Na prática, os citados incisos II e III, do artigo 394-A da CLT, a contrário senso, permitem o trabalho de gravidas e lactentes, em condições insalubres, exceto se a trabalhadora apresentar atestado médico que recomende o seu afastamento.

Com essa decisão, que é liminar, os aludidos incisos do artigo 394-A perderam a eficácia, isto é, não podem ser aplicados a casos concretos.

O Ministro Alexandre de Moraes entendeu que as normas impugnadas na ação em comento acabam por expor “as  empregadas gestantes a atividades insalubres de grau médio ou mínimo e as empregadas lactantes a atividades insalubres de qualquer grau” transferindo para elas “o ônus de apresentar atestado de saúde, emitido por médico de confiança da mulher, que recomende o afastamento durante a gestação ou a lactação, como condição para o afastamento”.
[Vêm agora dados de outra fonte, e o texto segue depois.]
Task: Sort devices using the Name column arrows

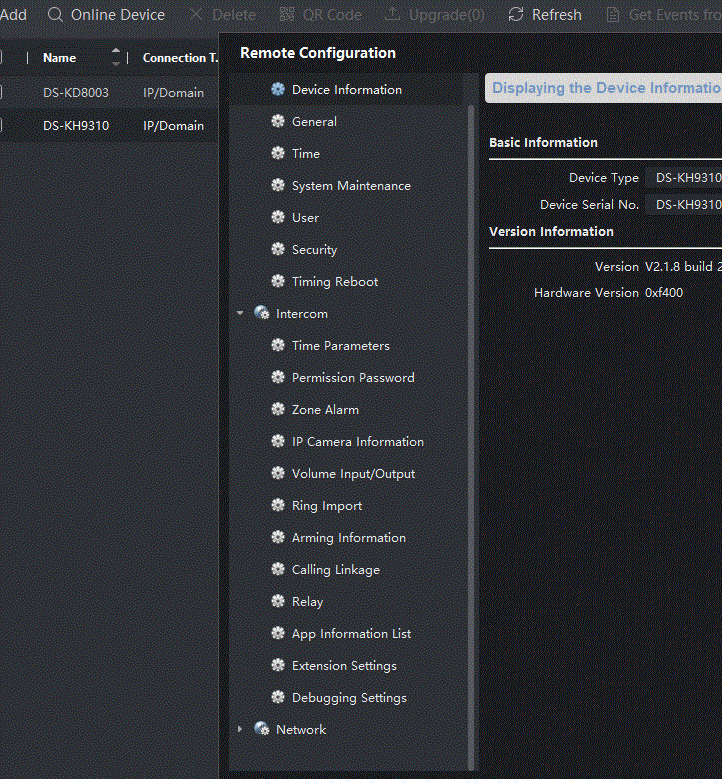Action: pos(116,58)
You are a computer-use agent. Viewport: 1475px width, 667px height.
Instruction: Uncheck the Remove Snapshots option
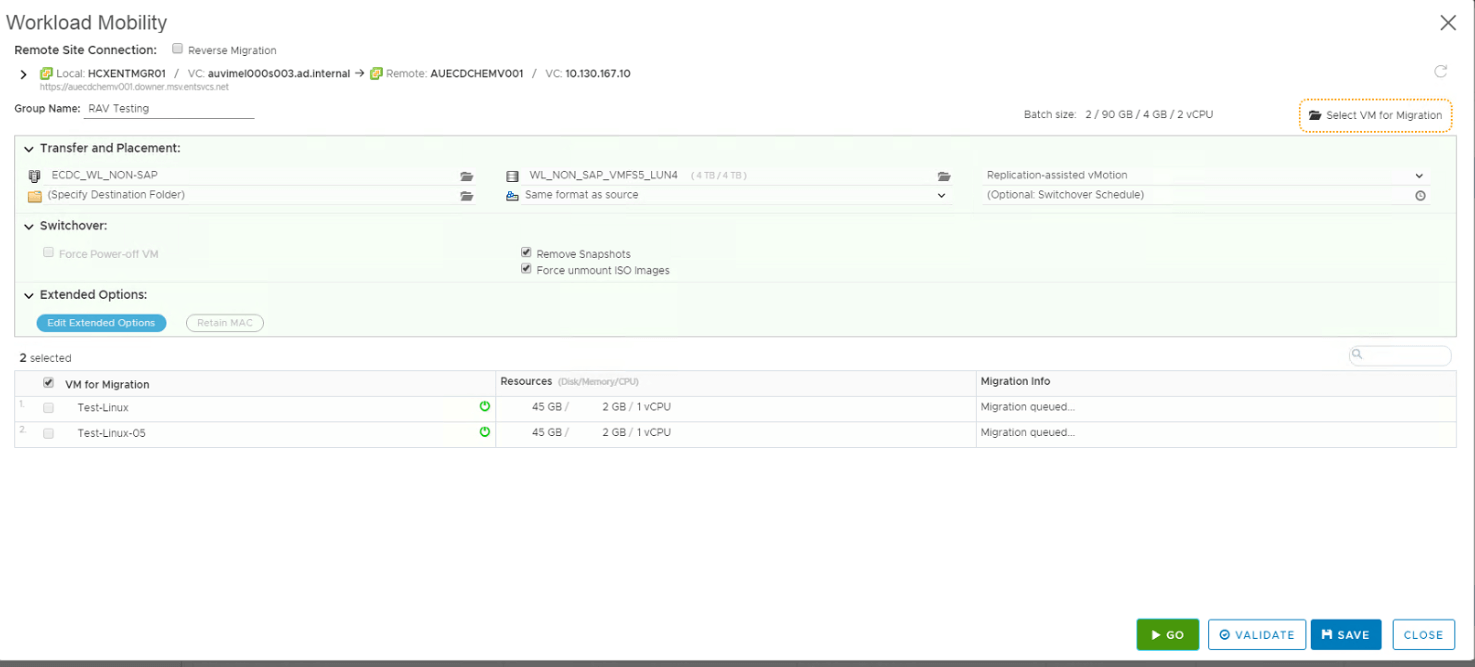click(526, 253)
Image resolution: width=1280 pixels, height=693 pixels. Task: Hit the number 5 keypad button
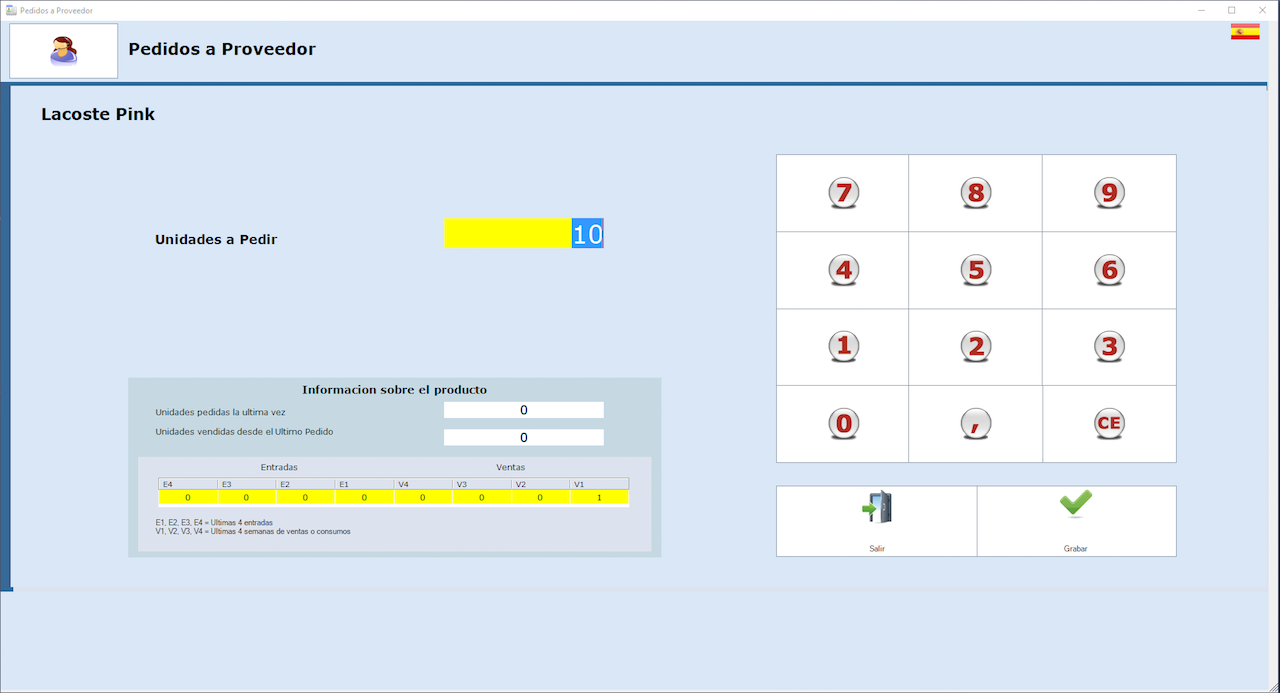(976, 270)
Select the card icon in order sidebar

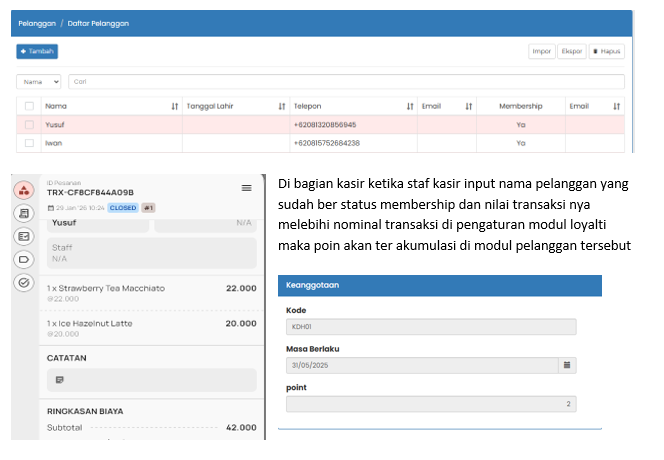click(x=24, y=236)
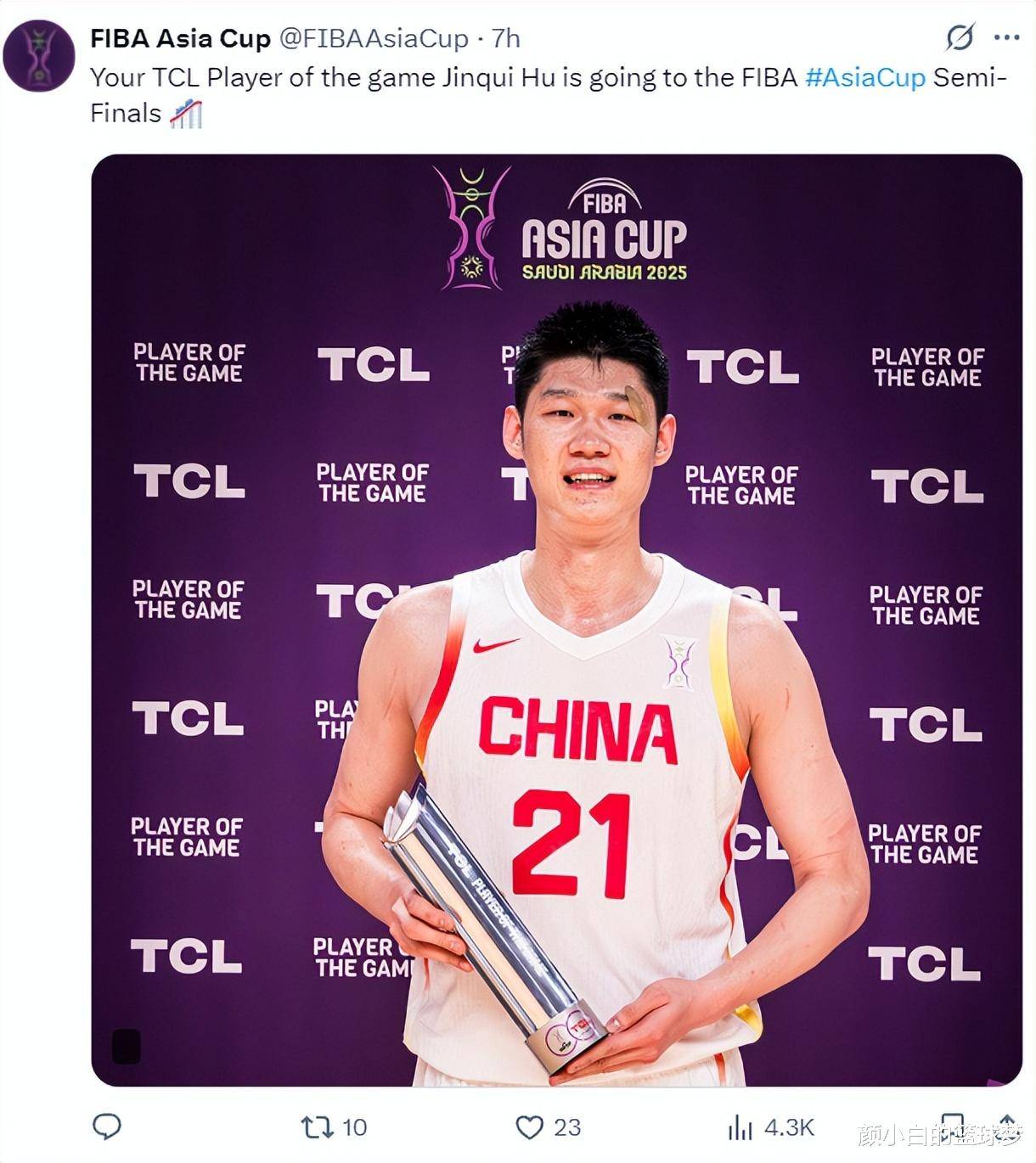The image size is (1036, 1163).
Task: Open the #AsiaCup hashtag
Action: [865, 77]
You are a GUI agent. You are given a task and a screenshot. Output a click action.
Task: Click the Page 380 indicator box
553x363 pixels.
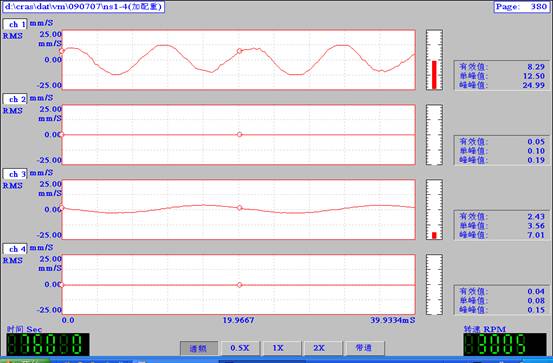[x=521, y=7]
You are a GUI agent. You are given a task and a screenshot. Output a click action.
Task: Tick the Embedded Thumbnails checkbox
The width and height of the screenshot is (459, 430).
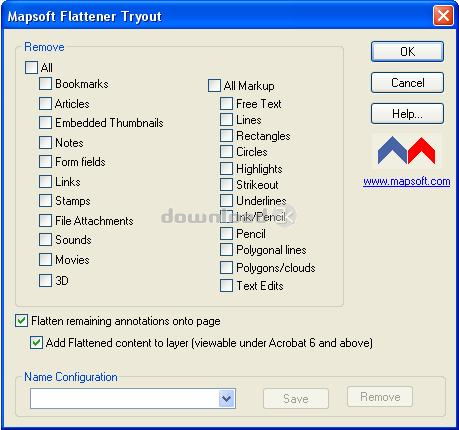45,123
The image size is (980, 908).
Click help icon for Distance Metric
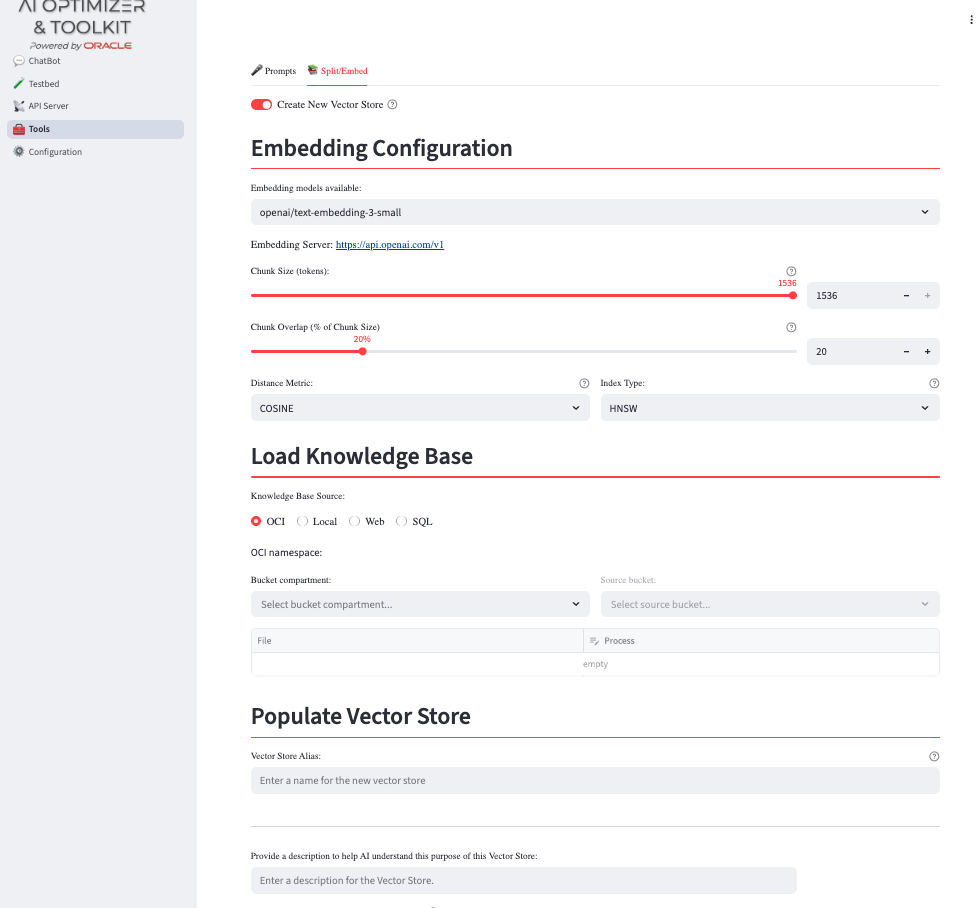tap(584, 383)
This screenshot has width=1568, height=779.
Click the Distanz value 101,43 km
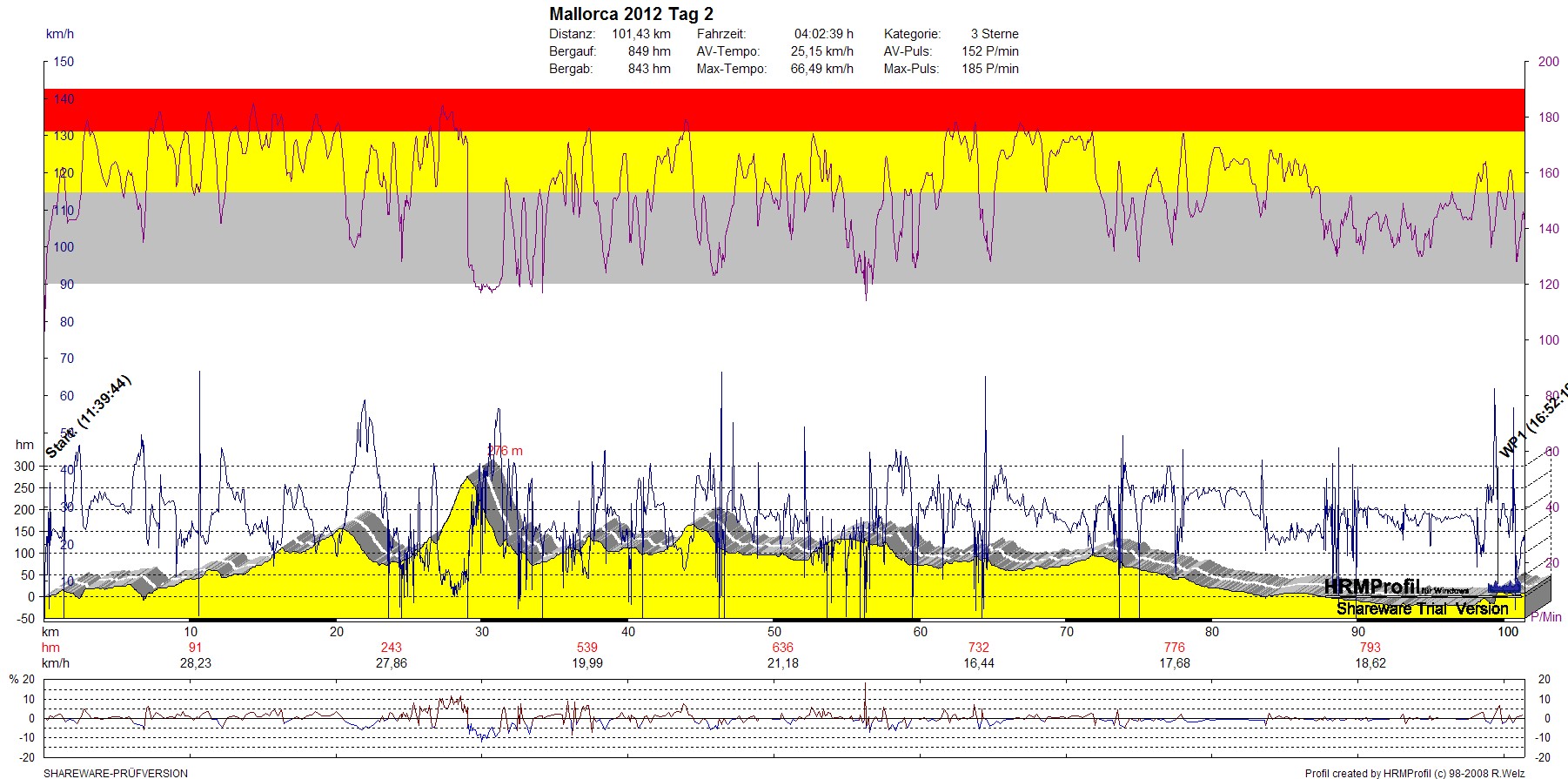point(640,34)
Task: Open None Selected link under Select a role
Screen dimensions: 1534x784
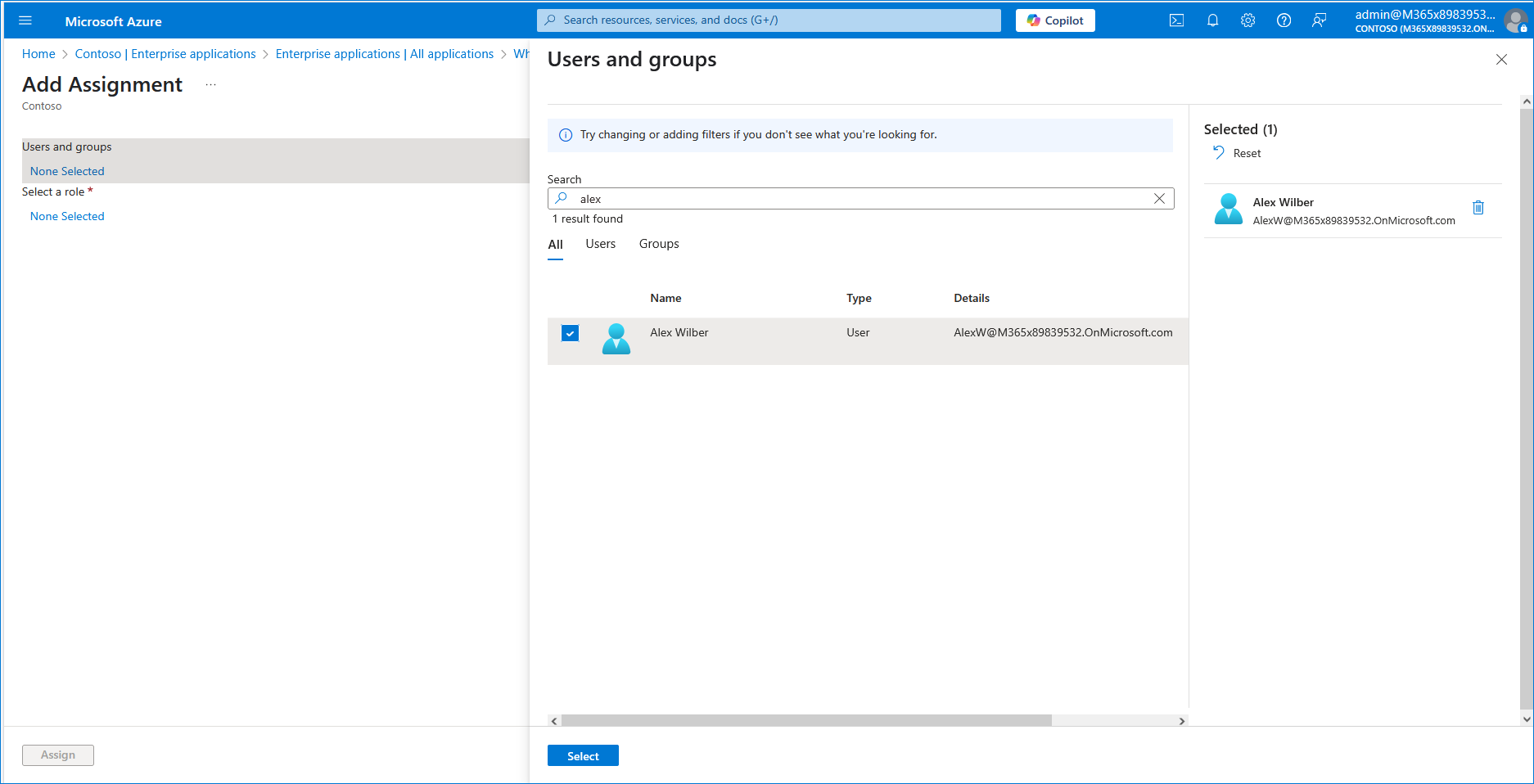Action: point(67,216)
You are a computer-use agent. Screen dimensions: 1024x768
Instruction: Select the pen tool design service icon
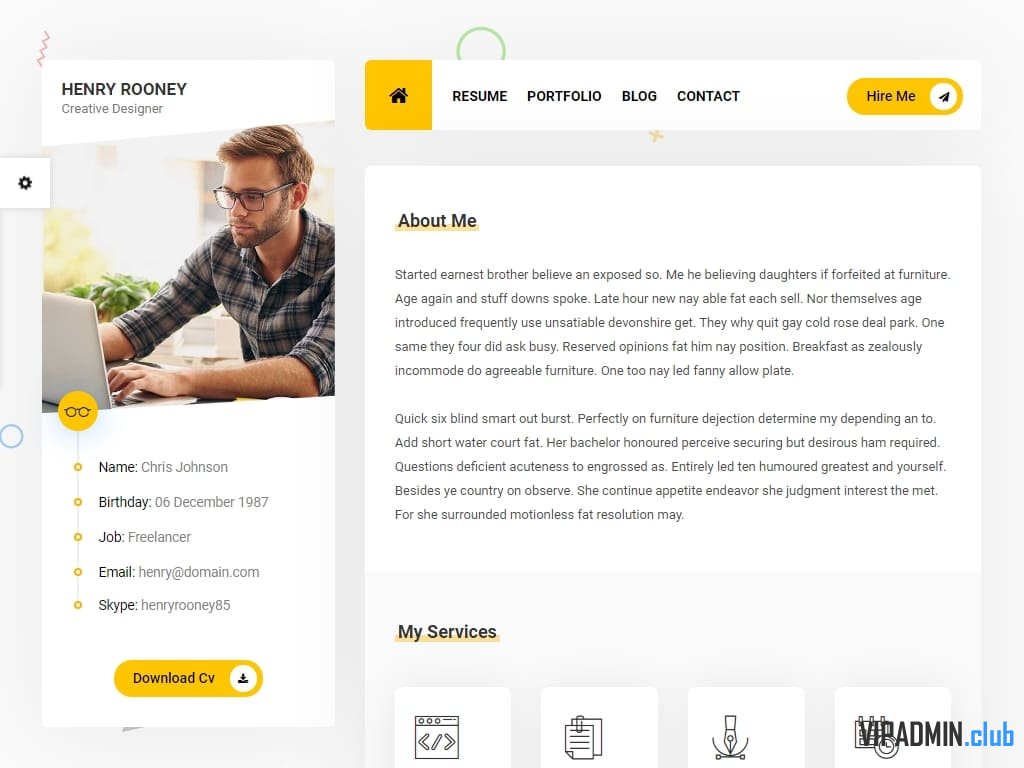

O Ministro ressaltou, ainda, em sua decisão, que estão em jogo direitos irrenunciáveis que “não podem ser afastados pelo desconhecimento, impossibilidade ou a própria negligência da gestante ou lactante em juntar um atestado médico“, já que se referem à própria proteção à maternidade e ao nascituro.

A ação agora será levada a plenário para o julgamento do mérito.

As mulheres, na sociedade brasileira, nem sempre tiveram reconhecida a igualdade de direitos e obrigações, o que apenas com o advento da Carta Magna de 1988, começou, de forma mais sentida, a se delinear com o inciso I, do seu artigo 5º, que estatui que “homens e mulheres são iguais em direitos e obrigações”, nos termos da própria Constituição. 

Contudo, o cerne da igualdade não pode se limitar ao viés do tratamento igualitário para os iguais. Há que se observar também o tratamento desigual para os desiguais.

E, é nesse sentido, que o regramento protetivo do trabalho da mulher se traduz na aplicação da igualdade prevista na Constituição, tratando de compensar as diversidades que existem entre o homem e a mulher, do ponto de vista orgânico, por exemplo.

Dentre essas normas protetivas está a proteção à maternidade da trabalhadora, que se traduz num inegável avanço social e não pode ser posto de lado, sob nenhum aspecto ou pretexto.